All companies stated that they have “committed to publication of clinical trial results in the scientific literature irrespective of whether the results of the clinical trials are positive or negative,” and with one single exception all companies also replied that they had made a commitment “to publish all phase 3 trial results and all trial data of significant medical importance”.
In addition, 80% of companies stated that they “encourage [sic] publication of clinical trial data and results regardless of clinical phase and marketing authorization status.”
Industry’s current voluntary commitments fall significantly short of these benchmarks, essentially covering only “all phase 3 clinical trials” and setting no timeframe for publication.
At the same time, studies consistently show that the results of industry trials are more likely to be made public than those of academic trials.
(Footnote: Many academic institutions fail to keep trial registry data up to date, and the people doing this type of meta-research usually fail to validate their findings with the sponsors who ran the trials. So academic trials that never got off the ground in the first place might get miscounted as “unreported”, making industry vs academia comparisons in the existing literature somewhat unreliable. On balance, while industry’s record is far from perfect, and it’s hard to be certain, it appears that overall industry has a better publication record than academia.)
Where do we go from here?
Improvements in clinical trial transparency over the past decades have been stunning. Remember that 25 years ago, trial registries did not even exist.
Due to laws, regulations, rising public expectations, and efforts by large industry players to safeguard their reputation, we have come a very long way. More broadly, the internet has enabled a degree of transparency that would have been literally impossible in the past.
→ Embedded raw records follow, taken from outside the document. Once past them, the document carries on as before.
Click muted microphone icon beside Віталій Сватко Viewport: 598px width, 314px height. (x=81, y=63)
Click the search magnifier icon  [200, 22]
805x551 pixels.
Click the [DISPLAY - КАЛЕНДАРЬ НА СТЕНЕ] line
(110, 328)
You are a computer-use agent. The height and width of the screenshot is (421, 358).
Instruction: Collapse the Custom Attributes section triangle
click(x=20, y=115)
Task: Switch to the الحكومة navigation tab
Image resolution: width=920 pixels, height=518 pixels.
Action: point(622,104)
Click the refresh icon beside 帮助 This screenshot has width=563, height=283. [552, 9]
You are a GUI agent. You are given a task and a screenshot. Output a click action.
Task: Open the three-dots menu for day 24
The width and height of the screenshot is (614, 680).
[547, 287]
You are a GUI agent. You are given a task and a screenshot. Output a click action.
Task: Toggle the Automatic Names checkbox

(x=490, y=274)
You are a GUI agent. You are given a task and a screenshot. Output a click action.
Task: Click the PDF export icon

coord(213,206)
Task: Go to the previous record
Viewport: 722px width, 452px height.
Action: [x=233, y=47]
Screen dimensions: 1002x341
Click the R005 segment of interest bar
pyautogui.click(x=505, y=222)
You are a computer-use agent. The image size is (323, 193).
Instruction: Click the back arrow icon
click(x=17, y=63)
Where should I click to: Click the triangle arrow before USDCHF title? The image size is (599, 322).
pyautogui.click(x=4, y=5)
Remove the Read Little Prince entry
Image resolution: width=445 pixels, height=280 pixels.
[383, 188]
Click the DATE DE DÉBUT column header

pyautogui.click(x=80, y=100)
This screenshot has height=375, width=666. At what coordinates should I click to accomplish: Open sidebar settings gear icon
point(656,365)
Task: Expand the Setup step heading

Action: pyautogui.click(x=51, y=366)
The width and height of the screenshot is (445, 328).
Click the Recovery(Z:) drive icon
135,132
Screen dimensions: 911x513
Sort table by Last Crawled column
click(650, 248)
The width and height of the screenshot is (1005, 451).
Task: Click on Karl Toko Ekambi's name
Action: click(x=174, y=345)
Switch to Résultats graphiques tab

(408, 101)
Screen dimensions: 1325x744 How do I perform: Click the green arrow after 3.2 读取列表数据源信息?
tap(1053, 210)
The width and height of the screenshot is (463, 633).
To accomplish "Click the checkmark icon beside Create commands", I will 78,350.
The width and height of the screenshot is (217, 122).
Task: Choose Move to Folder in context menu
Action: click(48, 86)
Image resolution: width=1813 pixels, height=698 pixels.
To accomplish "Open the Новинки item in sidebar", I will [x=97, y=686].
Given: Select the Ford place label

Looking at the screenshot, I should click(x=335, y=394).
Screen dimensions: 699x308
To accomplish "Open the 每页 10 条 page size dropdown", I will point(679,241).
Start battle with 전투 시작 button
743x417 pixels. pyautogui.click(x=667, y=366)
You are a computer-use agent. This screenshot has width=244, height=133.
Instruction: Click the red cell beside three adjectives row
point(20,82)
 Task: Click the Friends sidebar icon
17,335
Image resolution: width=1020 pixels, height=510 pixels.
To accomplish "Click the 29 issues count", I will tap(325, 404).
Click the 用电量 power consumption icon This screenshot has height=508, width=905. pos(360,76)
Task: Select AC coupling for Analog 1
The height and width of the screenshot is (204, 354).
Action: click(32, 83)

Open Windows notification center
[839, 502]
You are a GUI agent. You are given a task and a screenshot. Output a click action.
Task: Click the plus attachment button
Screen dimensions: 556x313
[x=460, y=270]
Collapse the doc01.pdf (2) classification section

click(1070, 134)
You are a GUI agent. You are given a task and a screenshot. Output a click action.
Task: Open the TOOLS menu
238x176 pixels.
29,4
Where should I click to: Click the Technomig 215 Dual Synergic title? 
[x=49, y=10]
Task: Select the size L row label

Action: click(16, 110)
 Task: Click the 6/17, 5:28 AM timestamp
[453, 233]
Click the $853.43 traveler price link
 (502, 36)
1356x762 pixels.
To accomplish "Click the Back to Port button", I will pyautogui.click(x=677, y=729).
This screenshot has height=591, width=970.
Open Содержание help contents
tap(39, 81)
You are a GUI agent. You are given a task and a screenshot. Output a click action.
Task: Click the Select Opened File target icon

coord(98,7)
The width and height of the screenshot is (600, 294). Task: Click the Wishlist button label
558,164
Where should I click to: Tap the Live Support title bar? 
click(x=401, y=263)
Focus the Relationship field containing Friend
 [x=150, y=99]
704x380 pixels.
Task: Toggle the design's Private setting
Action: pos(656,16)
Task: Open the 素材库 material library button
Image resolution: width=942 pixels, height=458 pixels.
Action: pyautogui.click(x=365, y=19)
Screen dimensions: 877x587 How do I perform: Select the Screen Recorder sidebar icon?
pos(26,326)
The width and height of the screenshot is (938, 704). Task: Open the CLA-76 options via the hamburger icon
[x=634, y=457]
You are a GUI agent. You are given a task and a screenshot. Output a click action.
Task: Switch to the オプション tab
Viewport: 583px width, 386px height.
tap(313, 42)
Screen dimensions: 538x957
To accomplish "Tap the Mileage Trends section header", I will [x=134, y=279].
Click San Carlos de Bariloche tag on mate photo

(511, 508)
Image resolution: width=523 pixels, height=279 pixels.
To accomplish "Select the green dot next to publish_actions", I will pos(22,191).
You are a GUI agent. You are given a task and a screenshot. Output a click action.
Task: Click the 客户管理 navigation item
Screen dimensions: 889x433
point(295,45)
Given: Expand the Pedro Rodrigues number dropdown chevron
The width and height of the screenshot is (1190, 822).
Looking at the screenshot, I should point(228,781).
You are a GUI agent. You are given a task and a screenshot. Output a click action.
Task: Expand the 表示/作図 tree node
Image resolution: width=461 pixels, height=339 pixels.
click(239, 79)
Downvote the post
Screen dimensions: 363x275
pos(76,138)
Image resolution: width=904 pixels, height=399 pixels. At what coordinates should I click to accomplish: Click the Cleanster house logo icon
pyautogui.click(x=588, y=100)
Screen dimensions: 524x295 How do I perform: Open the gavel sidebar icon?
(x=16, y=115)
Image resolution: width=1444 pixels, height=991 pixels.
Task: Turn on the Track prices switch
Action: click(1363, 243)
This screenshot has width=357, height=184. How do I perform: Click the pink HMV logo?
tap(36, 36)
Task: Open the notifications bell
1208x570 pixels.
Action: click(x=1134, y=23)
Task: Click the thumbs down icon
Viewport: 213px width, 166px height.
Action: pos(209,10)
Thanks to laws and regulations setting out strict rules for companies wanting to bring medicines onto the market, the pharma industry has arguably come further than academia in terms of trial transparency. It has certainly come lightyears further than the medical device industry, which in Europe remains woefully under-regulated.
While it is completely unrealistic to expect industry to act against its own interests and those of its shareholders – there is no substitute for effective regulation – those interests do include reputation management. A voluntary commitment by EFPIA and PhRMA members to make all Phase 2-4 trial results public on trial registries within a year would go a long way in that regard.
In parallel, we need to urge legislators to make trial reporting in line with WHO best practices a legal requirement for all trials, no matter who is running them – as the UK seems likely to do this year.
New legislation is the only way to set binding minimum transparency standards for all players, including for medical device manufacturers and academic institutions.
After all, from a patient perspective, it really does not matter who ran the clinical trial that your future survival might hinge on. What matters is that the results are made public, rapidly and in full.